Perhaps activists feel proud that they have won access to Harvard's decision-making process. But they have only played into the University's hands. Their demands are now filled with talk of "governance" and of "freedom" of speech and movement; virtually gone is the word "divestment." If the campus activist movement inherited anything from the sixties, it should have learned that only violent, disruptive tactics will force the Administration to change its ways.

WHERE did the activists lose their way? Part of the blame has to lie with the alumni who campaigned to place their insurgents on the Board of Overseers. While the product of a sincere desire to have a say in decision-making, the alumni movement has also drawn students to the governance red herring. Divestment activists who once built shanties now stuff envelopes urging alumni to vote for Peter Wood for Overseer. In the sixties, radical college students learned to distrust their elders. Now their alumni elders have become their role models.

Some of the disintegration of the campus protest movement naturally comes from the aging of any extremist group as its views and tactics move toward the center (or as the center moves toward it). A similar phenomenon accompanied the success of SCLC and SNCC in the civil rights movement. Perhaps the divestment movement is just becoming old and tired--especially to the students that have watched it spring after spring.

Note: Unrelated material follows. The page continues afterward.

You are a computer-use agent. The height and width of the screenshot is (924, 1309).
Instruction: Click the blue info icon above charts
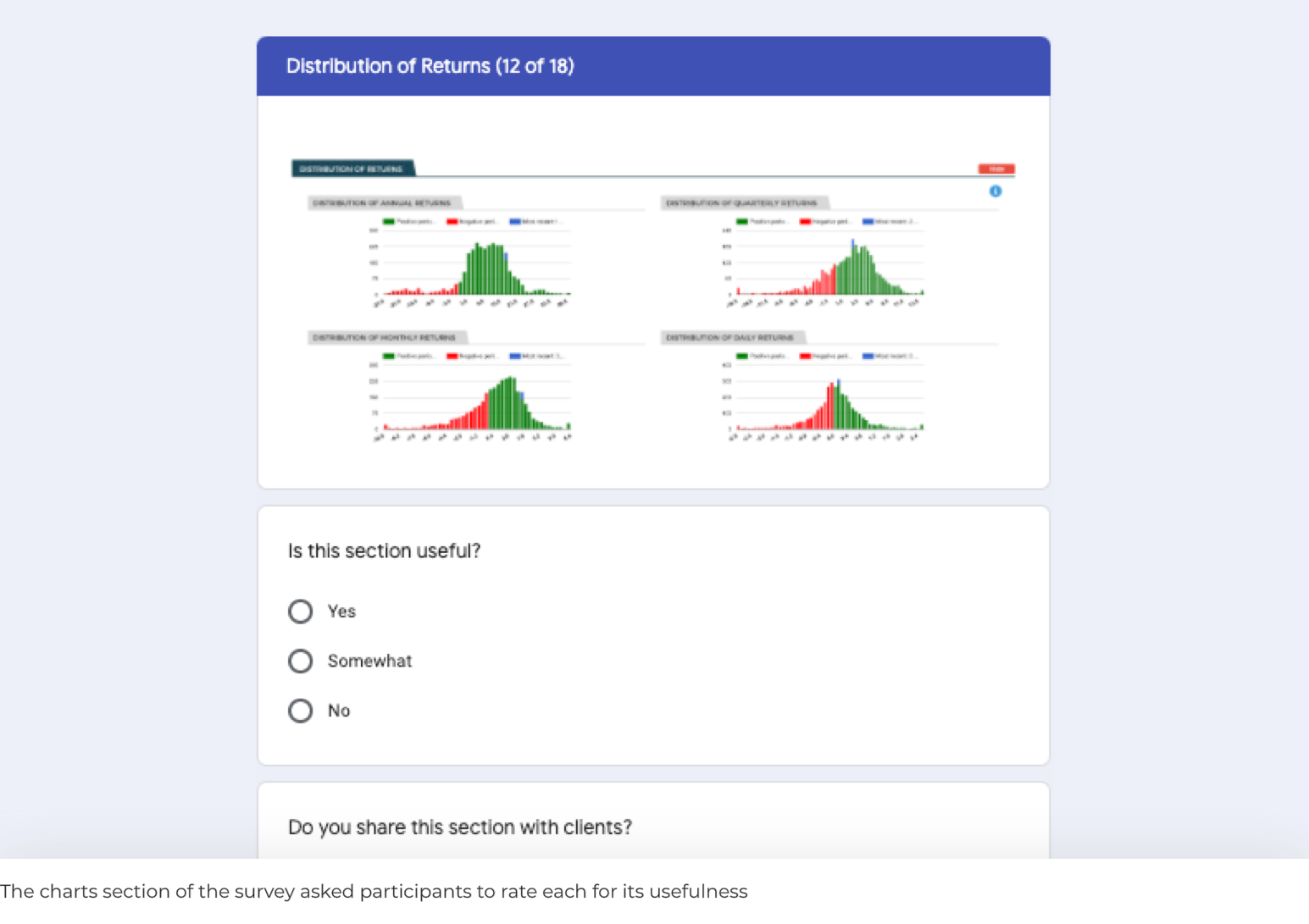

But the real reason is what can only be labelled the "professionalization" of campus protest. An activist friend once described to me the intense and meticulous planning that went into the building of the shanties two years ago--certain groups were detailed to certain duties according to a precise timetable. Press releases are prepared and media representatives are sought for events that are calculated to produce the "right" image in the next day's news-papers and TV. People are designated to be arrested while volunteer lawyers are placed in strategic positions to make sure no one gets hurt.

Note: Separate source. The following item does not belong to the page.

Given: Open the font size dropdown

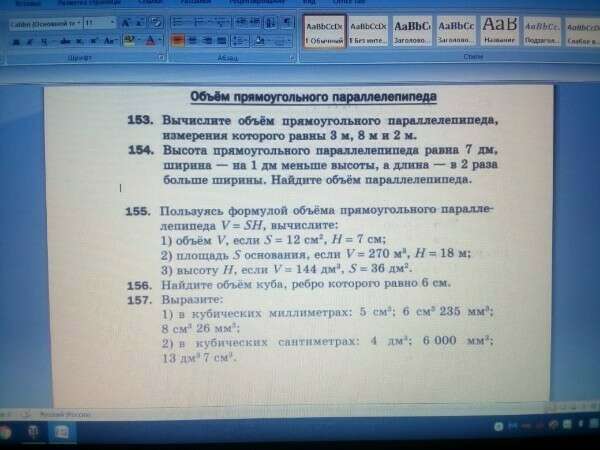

All this effort is intended to reproduce the campus upheavals of 1969 which destroyed the presidency of Nathan Pusey and won Harvard national condemnation. But if the protests of recent years have proved anything, they have showed that today's activists have nothing like the fervor, determination or devotion those 1960s men and women did. The protesters of the 1980s seem too fascinated by calculated war plans and too worried by arrest to follow in the footsteps of their predecessors.

EVERY now and then, of course they try to prove their activist heritage by blockading dinners or shouting down speakers. But then they shift the debate all of a sudden to freedom of speech and freedom of movement. If today's activists want to play it safe, avoid arrest and wear their ties to meetings with the Corporations, they can. But they cannot play the radical protester at the same time. Schizophrenia is unhealthy for anyone--including activists.